Entries supplied:

<<<<

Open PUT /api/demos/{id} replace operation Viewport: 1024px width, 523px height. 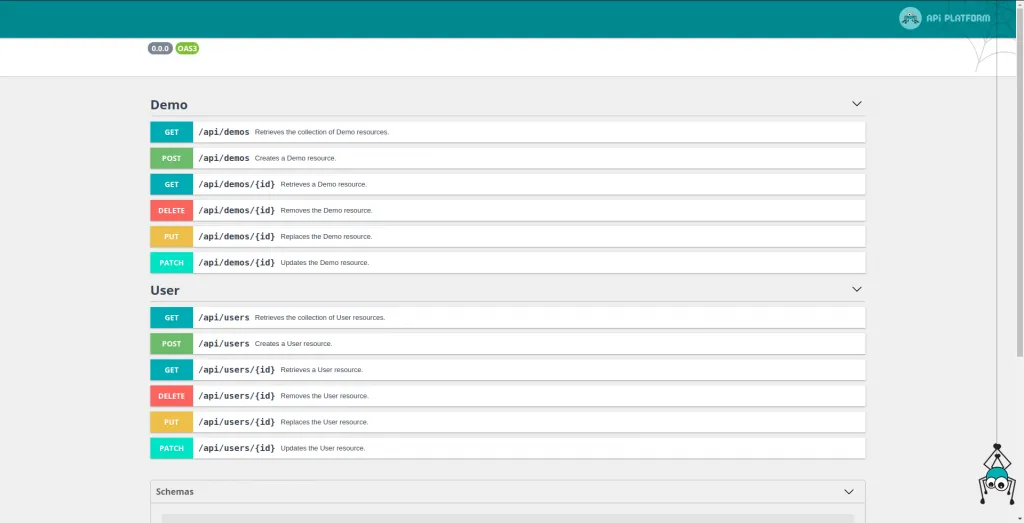[x=236, y=236]
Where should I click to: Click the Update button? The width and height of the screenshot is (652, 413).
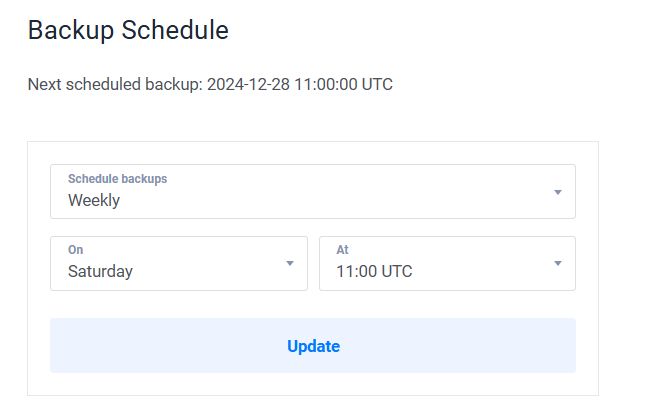313,346
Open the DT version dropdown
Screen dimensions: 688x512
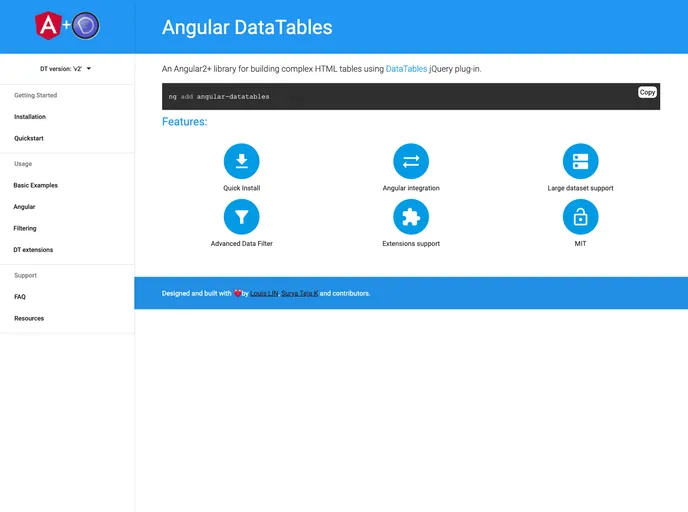click(66, 69)
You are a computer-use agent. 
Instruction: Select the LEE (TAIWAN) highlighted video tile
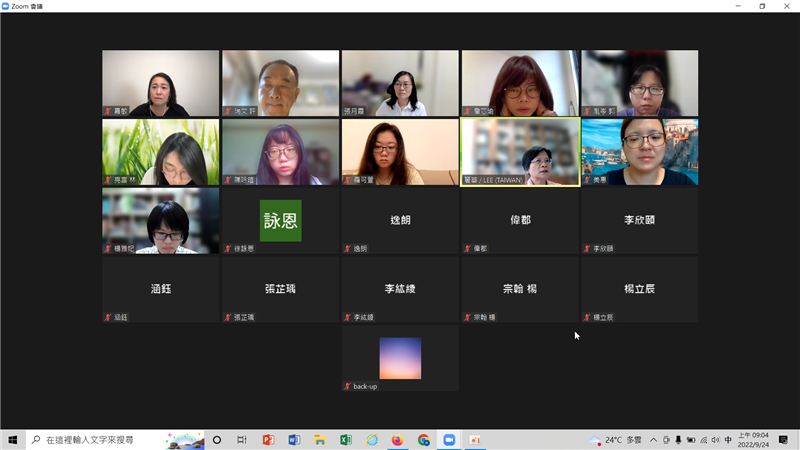[x=520, y=152]
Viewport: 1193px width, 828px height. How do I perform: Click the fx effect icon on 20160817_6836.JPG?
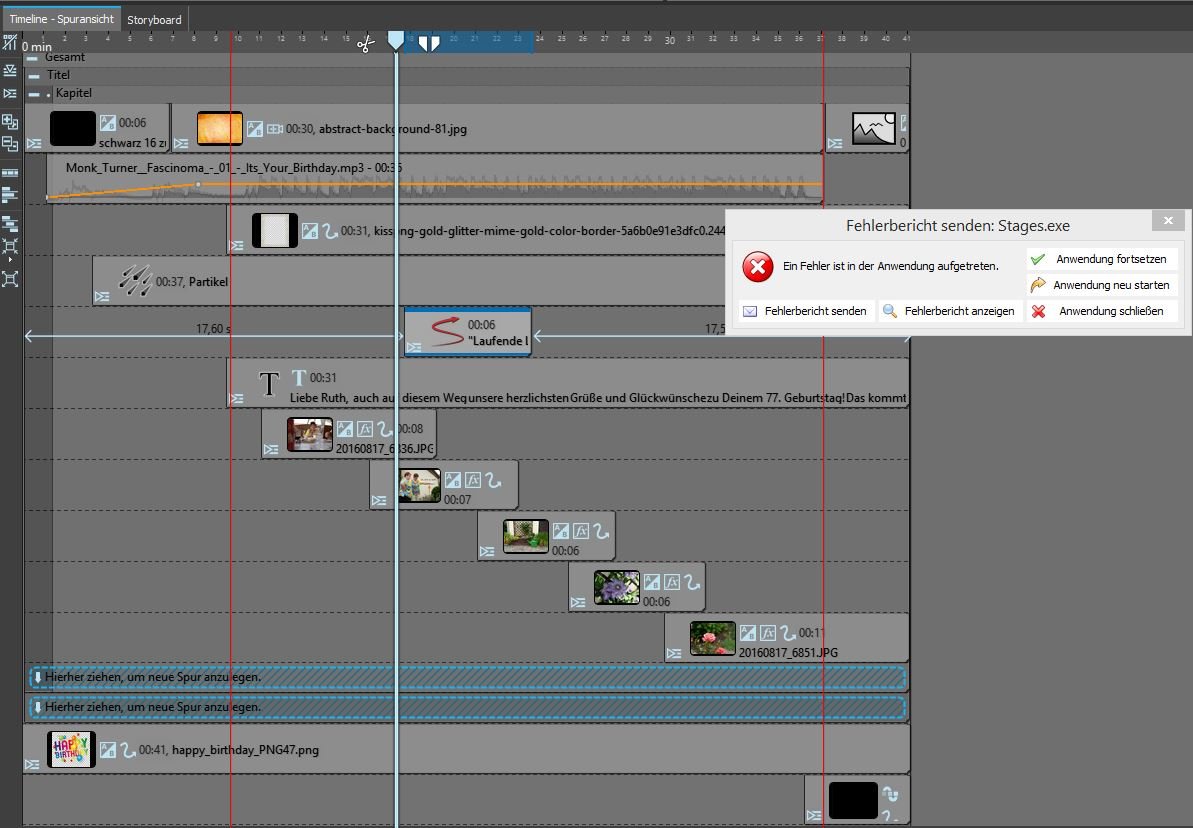pyautogui.click(x=365, y=429)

>>>>

Work to complete:
Copy out, exactly and without pictures, each line from the one containing "Open the DT version dropdown" through the final line of the entries, both ends included.

Answer below:
Open the DT version dropdown
Screen dimensions: 688x512
click(66, 69)
You are a computer-use agent. 
Instruction: Select the LEE (TAIWAN) highlighted video tile
[x=520, y=152]
Viewport: 1193px width, 828px height. How do I perform: Click the fx effect icon on 20160817_6836.JPG?
pyautogui.click(x=365, y=429)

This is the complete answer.